::: Text section :::

English (1,308)  Spanish (4)  Portuguese (Brazil) (1)  Danish (1)  Italian (1)  French (1)  Portuguese (Portugal) (1)  English (Middle) (1)  German (1)  All languages (1,319)
Showing 1-5 of 1308 (next | show all)
Some children's books are a chore to read. Some are delightful, even to adults. This one is in the delightful category, the kind I enjoy reading aloud regardless of how many times the children want to hear it. ( )
  bread2u | Jul 1, 2020 |
I know, I know, it's absolute blasphemy that I'm only giving this 2 stars, but the honest truth is that I didn't like it much at all as a kid. I think it was the illustrations.
  Tara_Calaby | Jun 22, 2020 |
(I never went through my childhood bookshelf to add all my picture books to Goodreads. I have no idea when I read this, other than "a long time ago". Rating is based on my memory of it.) ( )

:::

(Stated exercise):
Answer these about the book reviews:
(a) How many reviews are listed in English?
(b) How many stars does the reviewer who didn't like the book much as a kid give it?
(c) According to the last review, what is its rating based on?
The lines that follow have nothing to do with the book reviews.

::: Given material :::

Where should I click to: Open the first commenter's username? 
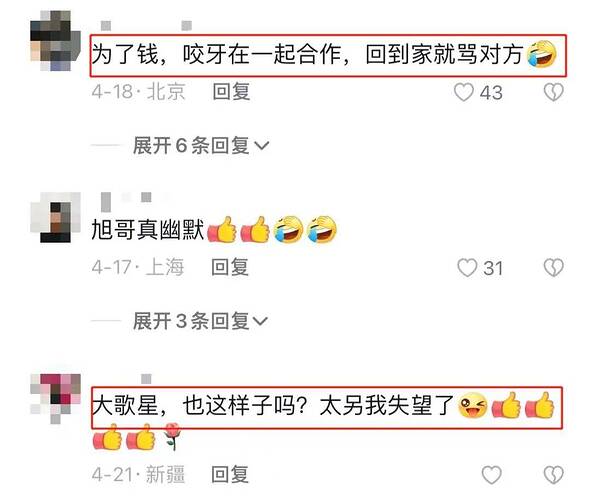[x=147, y=26]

:::

(Correct response):
(a) 1,308
(b) 2 stars
(c) The reviewer's memory of the book